On a related historical note, PageRank was inspired by a 1930s social sciences paper which used the above people-knowing-people model to figure out who is the most popular student in a university or some such.

The personalization vector could be found out by taking user preferences, or could be found out by user behavior tracking, or by using query logs. There is some work by Haveliwala on this.

The probability transition vector is the KEY (repeat, KEY) to the success of PageRank. It prevents spamming (by jumping back to "good sites" every so often), controls the "topic influence" if you are using personalization, etc. Read this somewhat involved paper on the jump probability parameter by Boldi and co. http://www2005.org/cdrom/docs/p557.pdf

The Langville and Meyer survey is very good, I read it a while back, and also had made a seminar on pagerank, which is available here:
http://www.it.iitb.ac.in/~tejaswi/seminar.html

Tejaswi said...

Update: You might be interested in reading Section 7 of my seminar for references to how each link from a source to destination can be given different priorities as well. Other sections related to introduction, HITS, pagerank, etc. can be skipped.

Greg Linden said...

Thanks, Tejaswi. Great comments and I appreciate the references.

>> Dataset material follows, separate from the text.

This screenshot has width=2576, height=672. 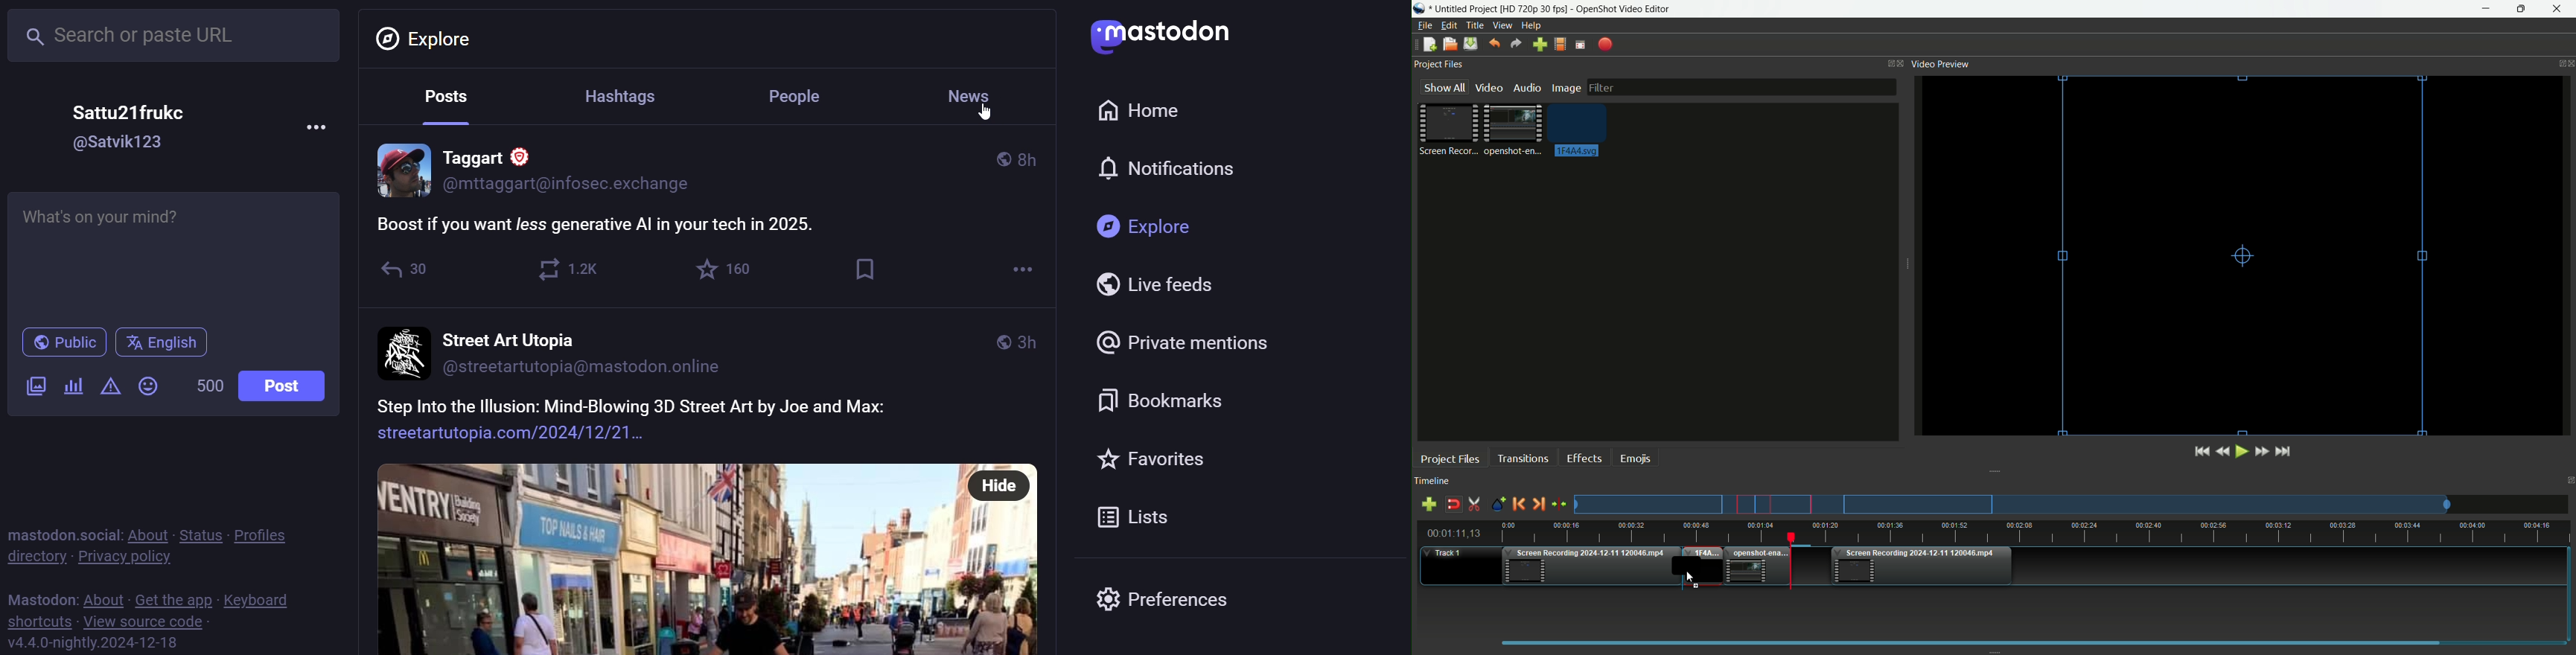 What do you see at coordinates (1423, 27) in the screenshot?
I see `File menu` at bounding box center [1423, 27].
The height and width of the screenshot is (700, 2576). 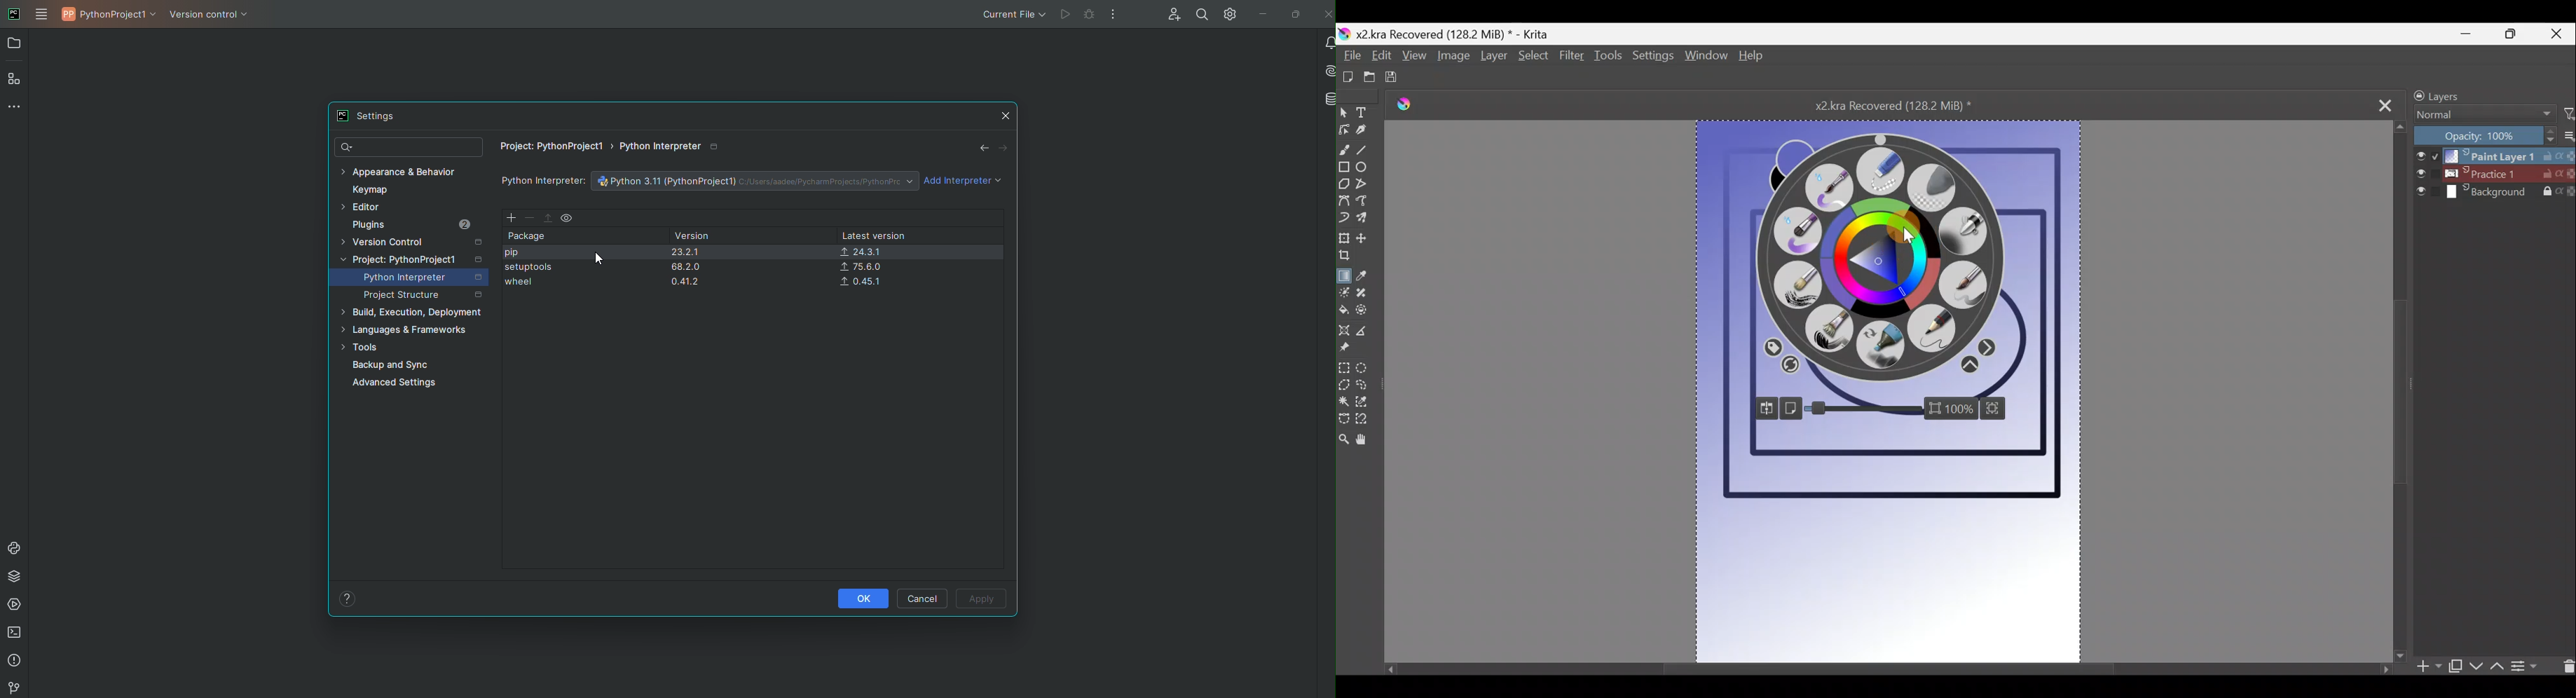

However, I'm still not sure about the idea that a link has value by itself. It seems to me that the value of a link is in the traffic that it sends.

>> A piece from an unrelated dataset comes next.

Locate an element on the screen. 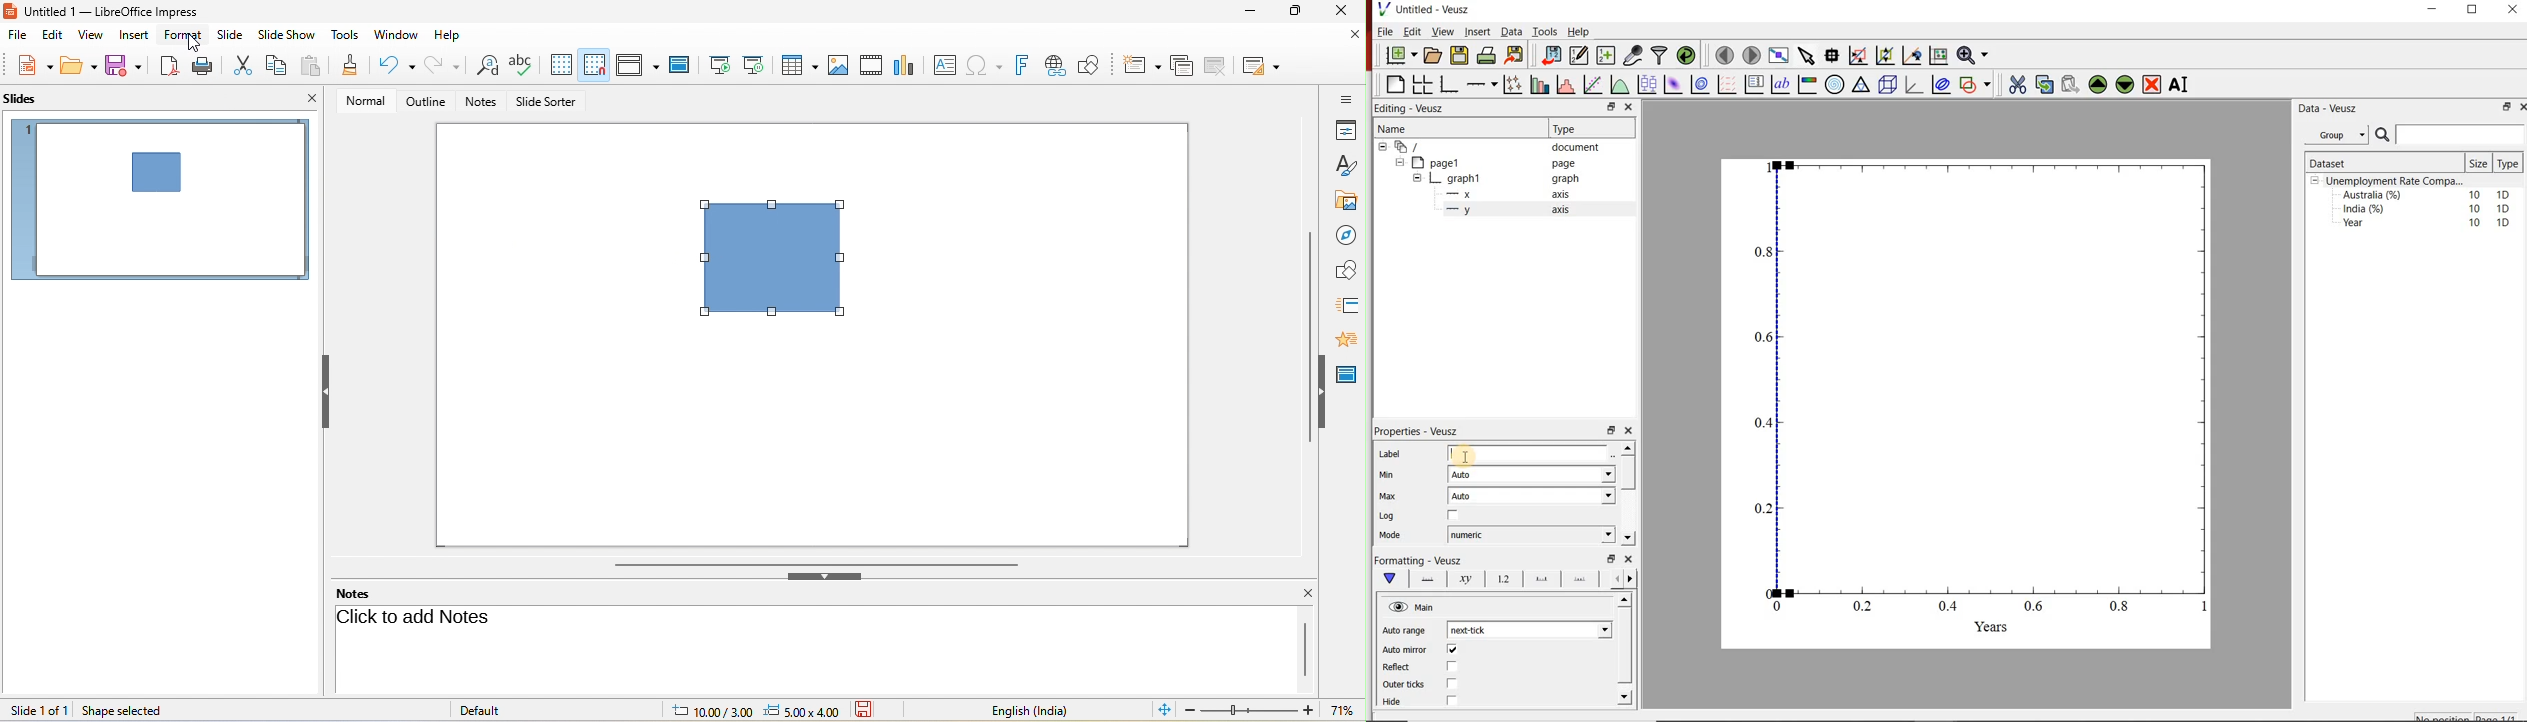 The width and height of the screenshot is (2548, 728). Data - Veusz is located at coordinates (2342, 109).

A way to boil this down might be to ask ourselves a couple questions:

Does a link that is never followed have no value?

Should links be valued differently depending on their prominence (position on the page, etc.) or other estimates of the traffic on the link?

If the answer to these is yes and yes, then it seems to me that the link analysis of PageRank is attempting to estimate the traffic to the site. If we actually have large samples of traffic data for all sites on the Web, we might be able to come up with a better estimate or, at a minimum, supplement and simplify the PageRank computation.

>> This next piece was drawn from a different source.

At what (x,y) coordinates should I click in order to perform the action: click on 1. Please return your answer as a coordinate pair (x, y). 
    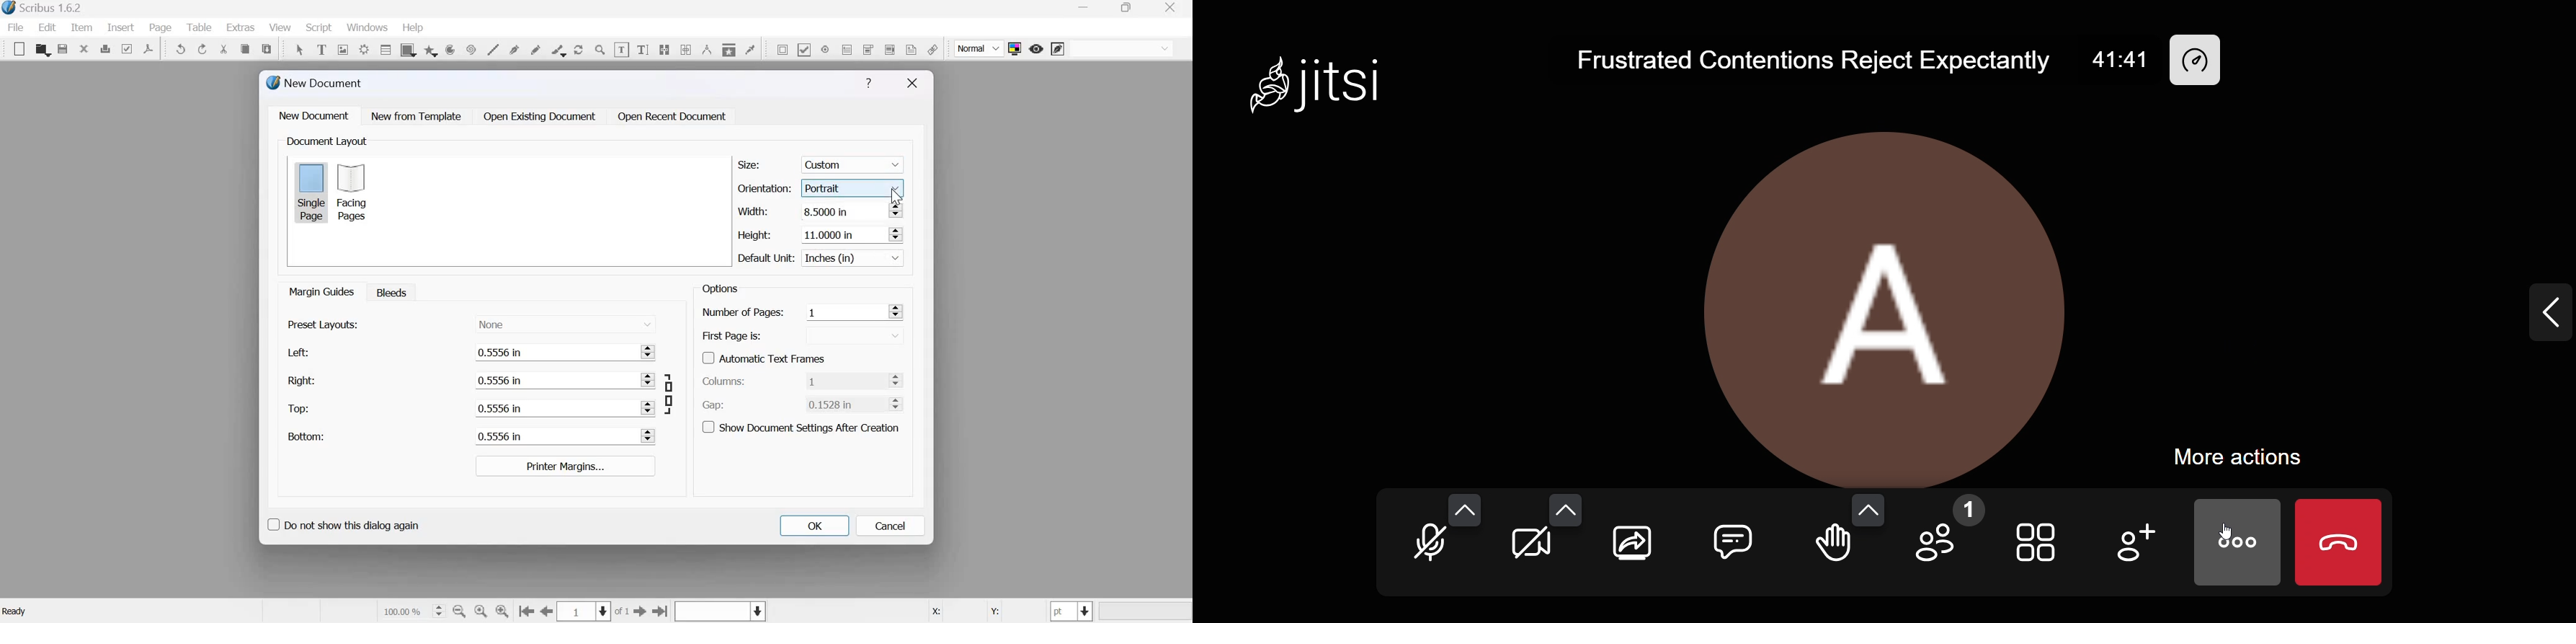
    Looking at the image, I should click on (843, 312).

Do you disagree? If so, how would you weight the link transition probabilities as part of computing PageRank? Would you count all links on the page equally?

Tejaswi said...

To reiterate that again, (as they say in the department of redundancy department), Links mean a judgement of quality, and not just traffic. Of course, quality links are traversed, and incidentally, it also generates traffic. But thats incidental. PageRank's principle is to use the page creator's editorial jugement regarding the destination page.

On an aside, we also do not want to get into a vicious loop here by ranking pages on traffic, and thereby giving them a higher rank, and generating more traffic to them. Btw, this self serving vicious rich-become-richer paradigm also takes link based PageRank also for a victim. A new page that enters the Web has no way of getting ranked on prominent search engines unless they already have traffic. Search engines drive most of the traffic, and not just random clicking on links by people (unless its wikipedia, of course). You can read a survey of that here:
http://www.www2004.org/proceedings/docs/1p20.pdf

As for counting links on a page equally, I am pretty sure that most search engines do not do that (in their pagerankish compuataion). For example, a link pointing to a "download acrobat reader here" wouldn't be given as much importance as a link that points to some other place. But you also see that PageRank is query independent, and so, how do you know that a link is "irrelevant?" Every link is valuable to some query. So, while doing query independent offline ranking, each link needs to be evaluated the same. But while personalizing ranking itself, or if you want to use some topic/user conditioned ranking, each link might get a different weight based on its anchor text, surrounding text, DOM tree of the page, etc.

Tejaswi said...

Update to correct bad typo in previous comment:

As for counting links on a page equally, I am pretty sure that most search engines do that already (in their pagerankish compuataion).